Judge: Lawsuit in Brandon Tate-Brown Shooting Can Proceed

The city sought to have the federal civil rights lawsuit that was filed by Tate-Brown's family dismissed.

Attorney Brian Mildenberg (center), Tanya Brown-Dickerson (right), mother of Brandon Tate-Brown (Matt Rourke/AP)

Attorney Brian Mildenberg (center), Tanya Brown-Dickerson (right), mother of Brandon Tate-Brown. (Matt Rourke/AP)

Relatives of Brandon Tate-Brown, who was fatally shot during a violent struggle with two Philadelphia police officers in 2014, savored a legal victory today, as a federal court judge rejected a motion from city attorneys to dismiss the civil rights lawsuit that Tate-Brown’s family filed last fall.

Tate-Brown’s mother, Tanya Brown-Dickerson, released a statement through her attorney, Brian Mildenberg, that read: “I am relieved and gratified that the federal court denied the city’s motion to dismiss all claims in this lawsuit and look forward to our day in court when the police officers will have to answer for their changing stories and explain to a federal jury why they killed Brandon Tate-Brown when they now admit he was not reaching into his vehicle for a gun when they shot him in the back of the head.

But this development — much like the case itself — is anything but simple. Let’s try to make sense of everything.

What Was Dismissed: U.S. District Court Judge Stewart Dalzell did dismiss a handful of claims in the lawsuit, beginning with a wrongful death claim against the city itself. (Dalzell allowed a wrongful death claim against Officers Nicholas Carrelli and Heng Dang, the two cops who were involved in the shooting, to proceed.)

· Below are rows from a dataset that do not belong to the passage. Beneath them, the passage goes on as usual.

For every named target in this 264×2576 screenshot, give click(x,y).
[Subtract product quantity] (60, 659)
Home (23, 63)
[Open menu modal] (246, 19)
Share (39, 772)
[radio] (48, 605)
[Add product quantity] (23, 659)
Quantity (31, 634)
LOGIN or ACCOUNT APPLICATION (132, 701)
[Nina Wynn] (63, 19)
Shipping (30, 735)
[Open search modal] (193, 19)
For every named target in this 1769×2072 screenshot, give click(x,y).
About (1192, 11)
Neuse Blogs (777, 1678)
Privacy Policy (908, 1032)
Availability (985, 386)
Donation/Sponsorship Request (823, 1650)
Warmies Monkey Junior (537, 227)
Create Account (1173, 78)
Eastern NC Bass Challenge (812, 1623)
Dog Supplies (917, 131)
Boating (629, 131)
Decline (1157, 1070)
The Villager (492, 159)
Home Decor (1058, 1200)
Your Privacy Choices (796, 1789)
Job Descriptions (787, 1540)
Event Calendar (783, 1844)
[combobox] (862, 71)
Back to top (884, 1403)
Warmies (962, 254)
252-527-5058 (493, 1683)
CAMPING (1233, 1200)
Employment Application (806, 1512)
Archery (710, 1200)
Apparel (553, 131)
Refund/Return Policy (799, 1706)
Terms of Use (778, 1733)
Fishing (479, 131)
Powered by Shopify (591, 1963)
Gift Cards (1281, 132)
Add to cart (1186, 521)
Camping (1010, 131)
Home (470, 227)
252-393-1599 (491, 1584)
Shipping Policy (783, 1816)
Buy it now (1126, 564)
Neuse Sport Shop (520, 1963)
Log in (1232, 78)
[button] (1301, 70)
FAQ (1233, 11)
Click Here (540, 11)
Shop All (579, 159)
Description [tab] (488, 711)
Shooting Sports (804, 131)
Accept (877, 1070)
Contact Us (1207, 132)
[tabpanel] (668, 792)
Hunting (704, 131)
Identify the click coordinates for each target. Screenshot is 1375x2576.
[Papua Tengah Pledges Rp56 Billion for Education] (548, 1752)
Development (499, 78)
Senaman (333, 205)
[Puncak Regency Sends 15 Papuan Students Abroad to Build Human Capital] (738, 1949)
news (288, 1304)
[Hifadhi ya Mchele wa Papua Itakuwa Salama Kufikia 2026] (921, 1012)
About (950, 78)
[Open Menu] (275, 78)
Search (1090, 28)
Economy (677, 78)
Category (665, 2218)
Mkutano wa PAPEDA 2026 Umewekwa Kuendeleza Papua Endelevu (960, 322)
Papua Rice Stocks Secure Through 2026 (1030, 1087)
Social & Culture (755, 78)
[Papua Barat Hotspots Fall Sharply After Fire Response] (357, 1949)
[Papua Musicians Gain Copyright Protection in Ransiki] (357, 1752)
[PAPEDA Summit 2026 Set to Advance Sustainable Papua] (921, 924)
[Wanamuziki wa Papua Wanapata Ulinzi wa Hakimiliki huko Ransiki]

A claim of ethnic intimidation was dismissed, given a lack of evidence “to allow us to draw the reasonable inference that Officers Carrelli and Dang pulled over Tate-Brown’s car and then falsely arrested, assault, battered and killed him with a malicious intent motivated by ethnic hatred,” Dalzell wrote.

The judge also dismissed claims of discrimination in a federally-funded program, racial targeting and earlier class-action aspects of the lawsuit.

What Wasn’t Dismissed: Dalzell allowed claims of false arrest, assault, battery and federal civil rights violation against Carrelli and Dang to proceed.  The judge also referenced the myriad training and policy problems in the Philadelphia Police Department that were identified by the U.S. Department of Justice last spring.

The city argued that not all of the policy changes recommended by the DOJ pertained to a case like Tate-Brown’s. “All of the DOJ Report’s recommendations come from identified deficiencies in the existing training,” Dalzell wrote. “At this early stage, plaintiff has pled sufficient facts that, if accepted as true, could make a plausible claim that the need for more or different training was sufficiently obvious, and the inadequacy so likely to result in the violation of citizens’ Fourth Amendment rights, that the city could be found to have been deliberately indifferent.”

What It All Means: This won’t be the last you hear about the Tate-Brown case, which attracted national attention and has been the primary focus of Black Lives Matter protests across Philadelphia for more than a year.